__Work request__. No pictures should appear in the copy. Reproduce exactly the lines from the one containing "Open the ENG-4207 ticket ID in header" through the end of the material below.

__Supplied records__.
• • • • •

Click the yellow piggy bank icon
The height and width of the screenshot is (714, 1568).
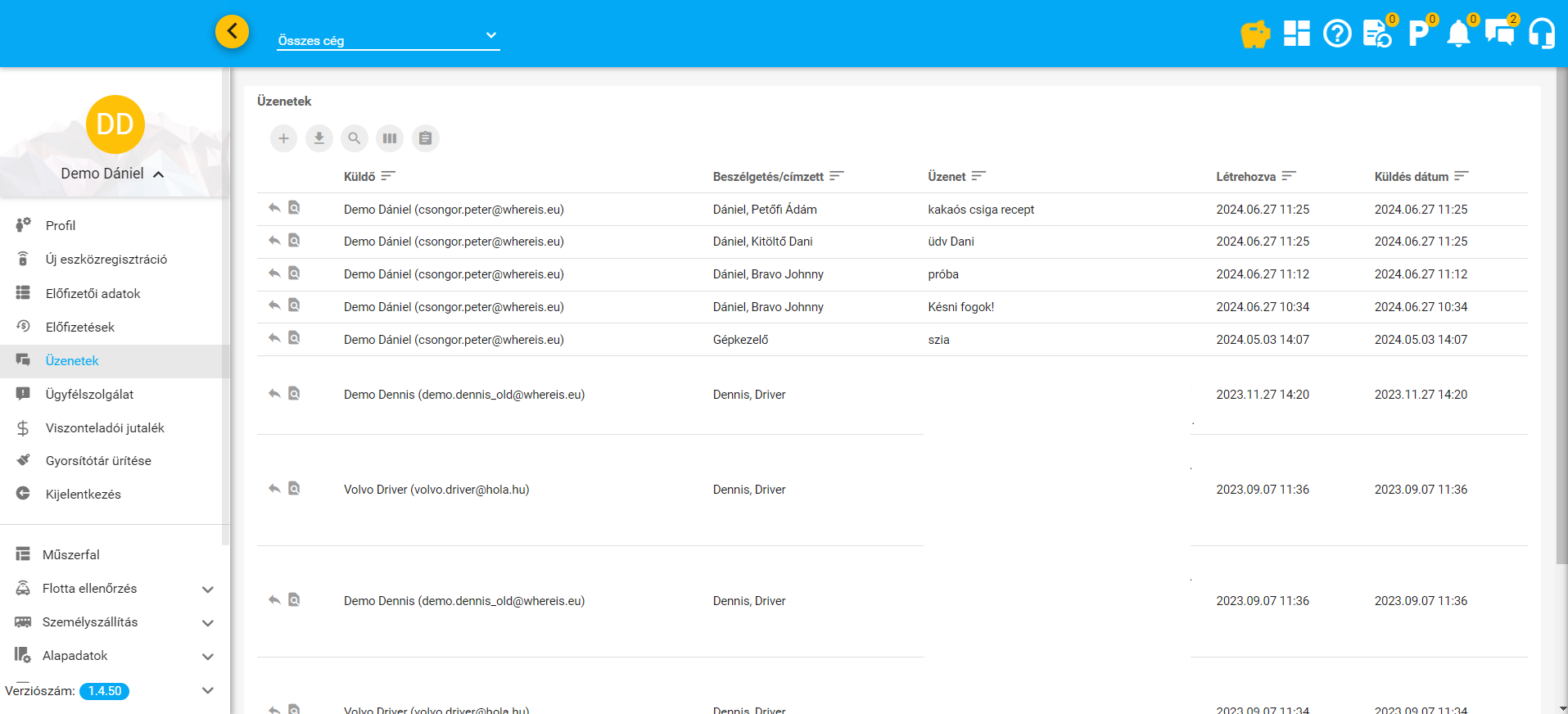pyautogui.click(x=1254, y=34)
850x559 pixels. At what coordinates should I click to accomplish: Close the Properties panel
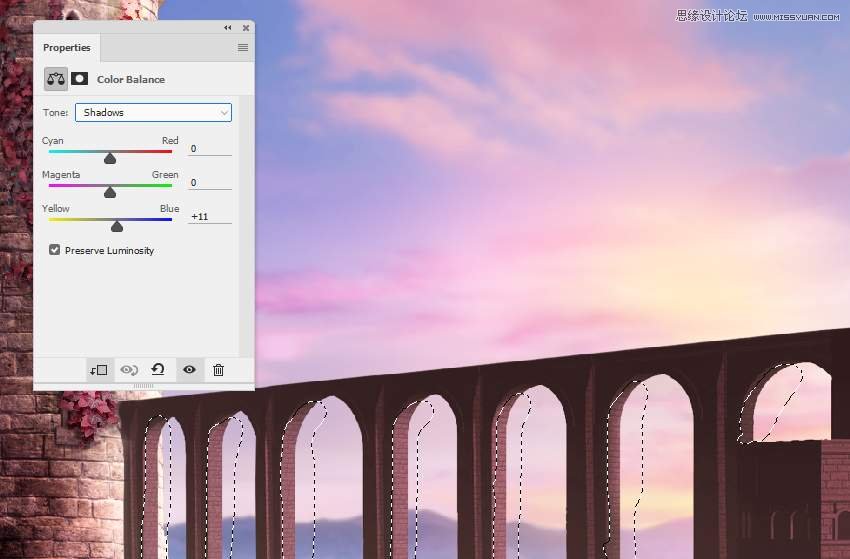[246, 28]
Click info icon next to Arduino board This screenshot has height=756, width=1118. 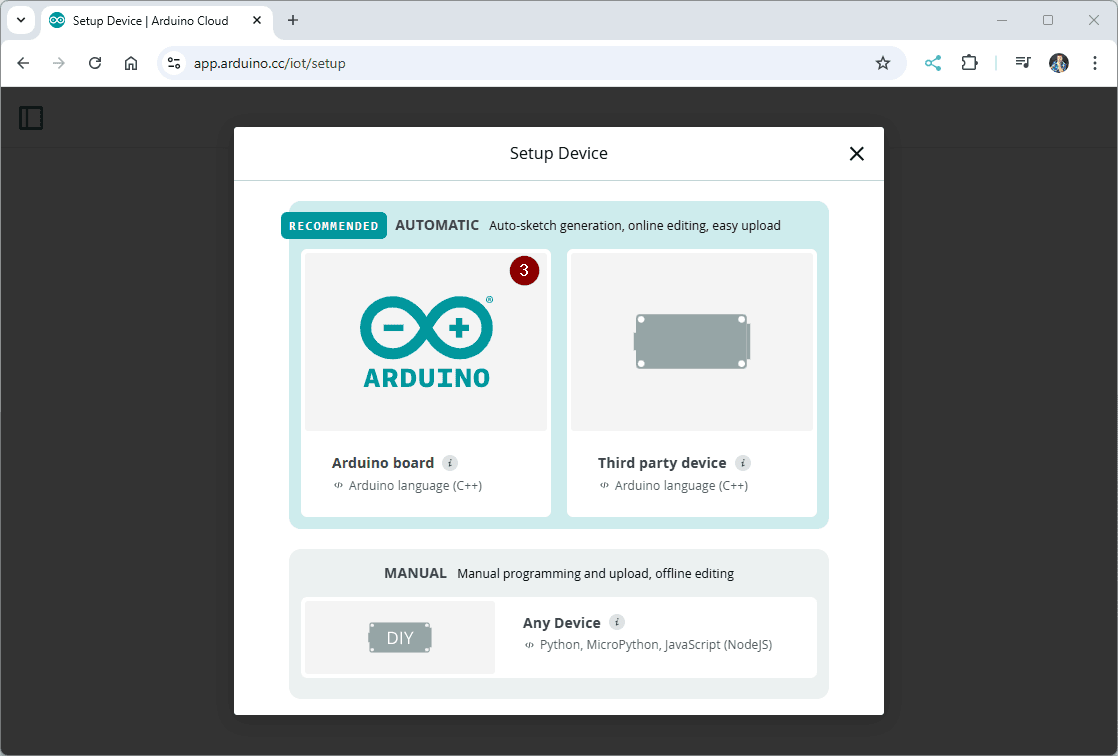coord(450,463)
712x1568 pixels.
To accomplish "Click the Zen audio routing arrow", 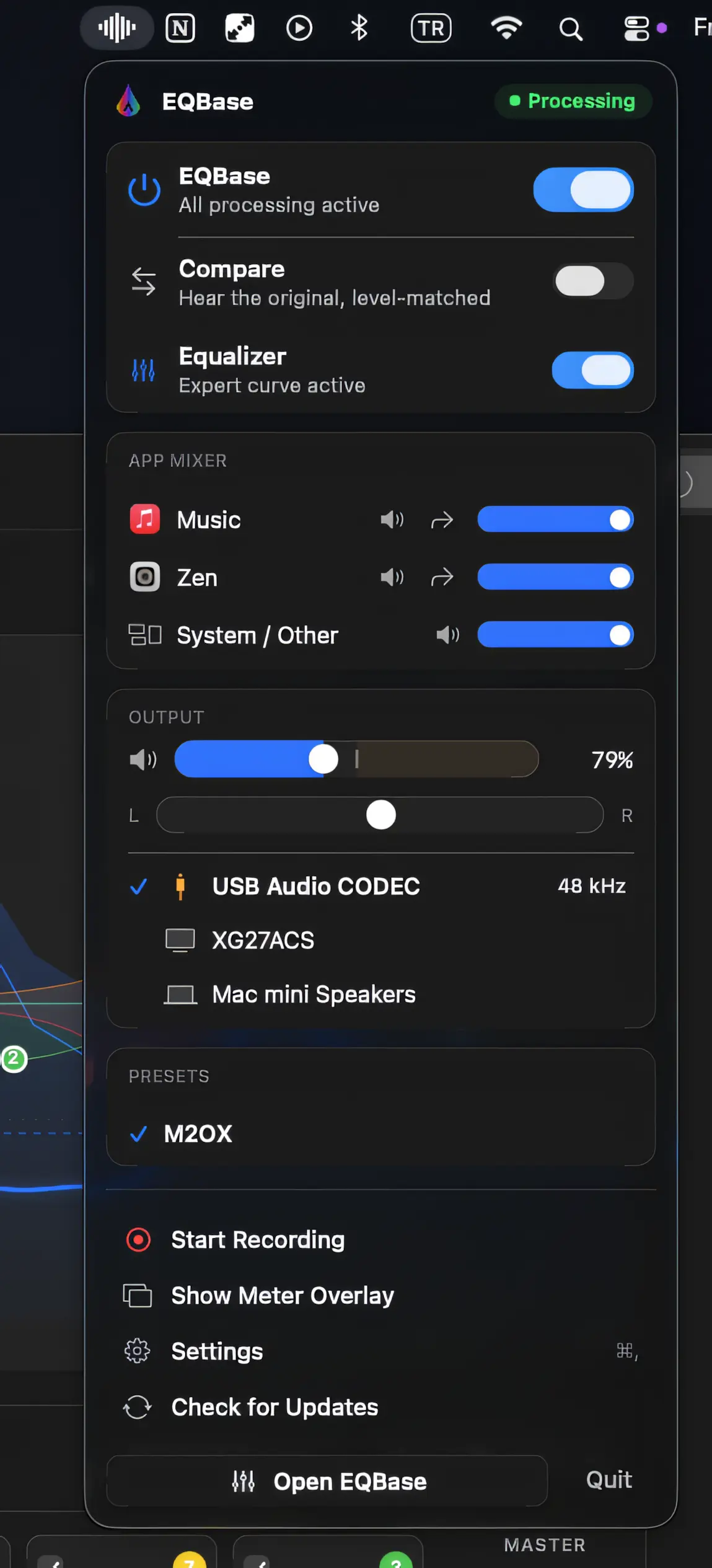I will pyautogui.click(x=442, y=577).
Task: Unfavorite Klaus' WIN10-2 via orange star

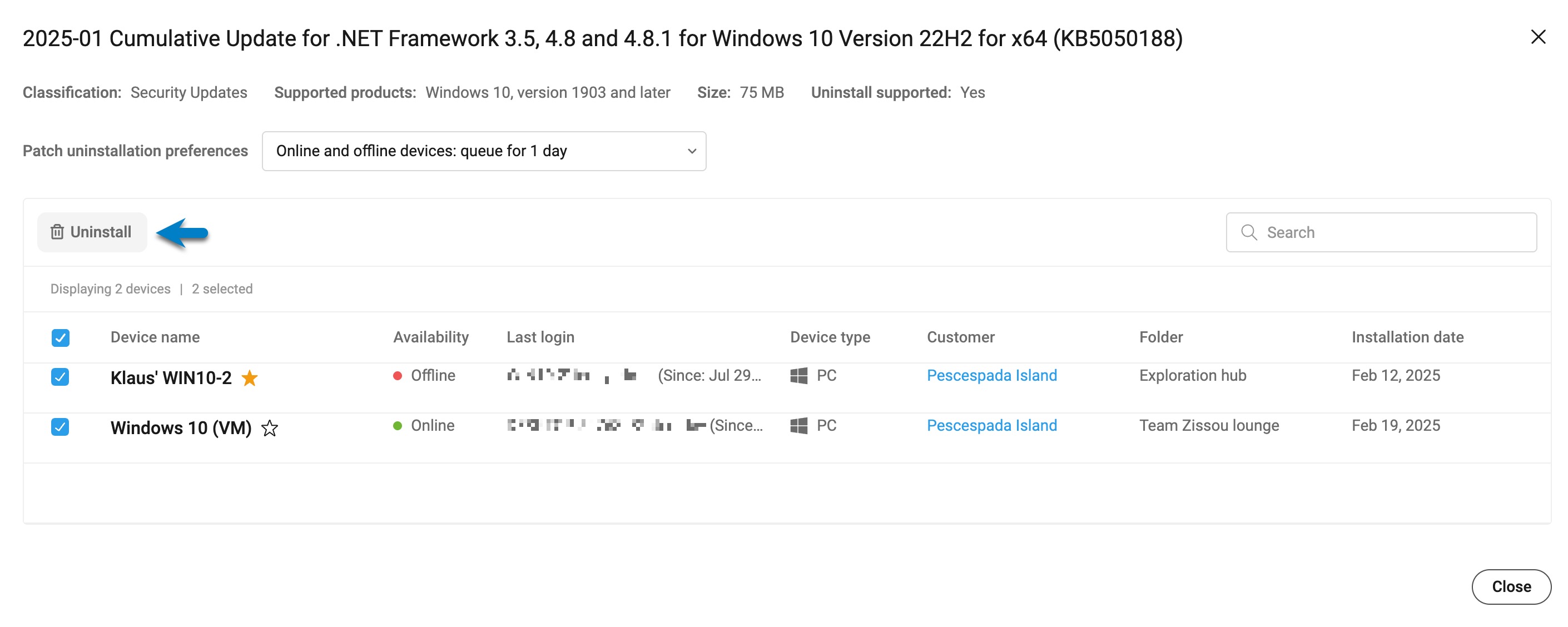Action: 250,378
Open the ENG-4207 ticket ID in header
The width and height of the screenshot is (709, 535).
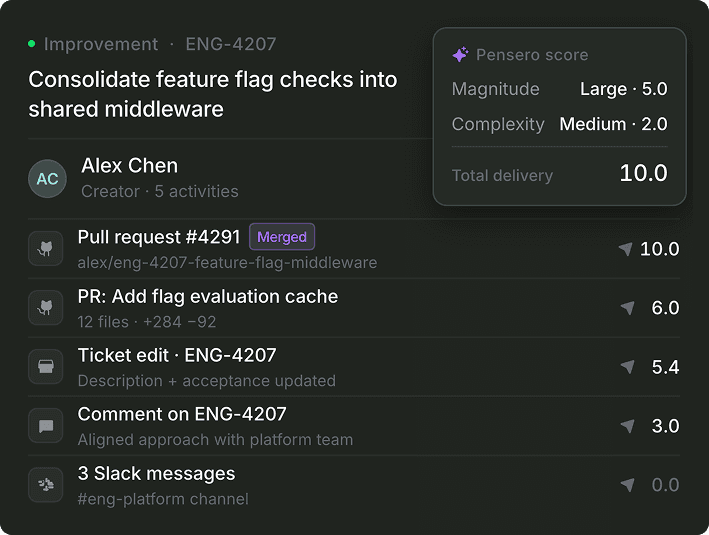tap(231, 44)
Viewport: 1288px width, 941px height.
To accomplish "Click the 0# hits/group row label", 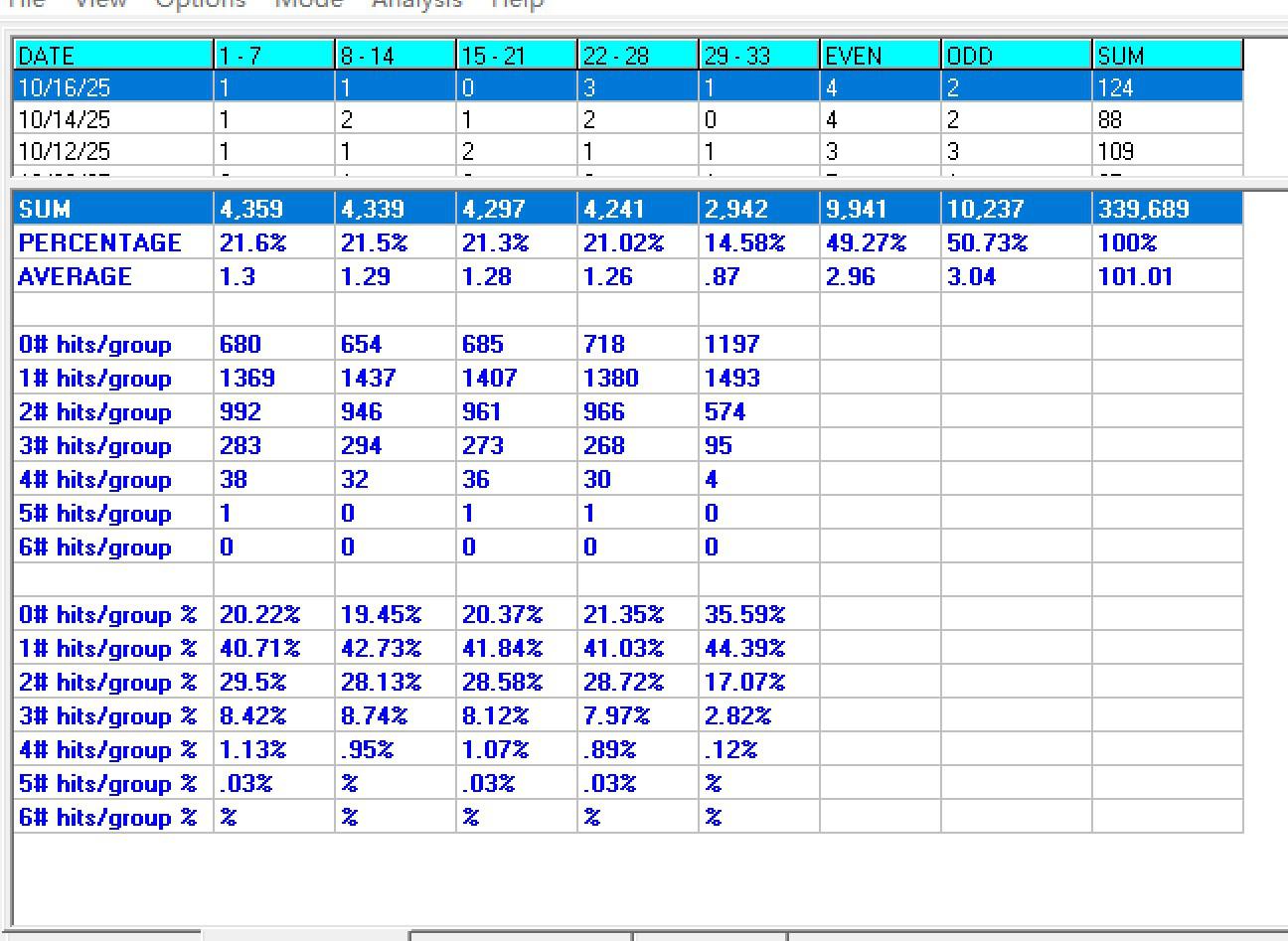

• • • • •

__Reply to the exercise__.
Open the ENG-4207 ticket ID in header
The width and height of the screenshot is (709, 535).
tap(231, 44)
Viewport: 1288px width, 941px height.
To accomplish "Click the 0# hits/group row label", 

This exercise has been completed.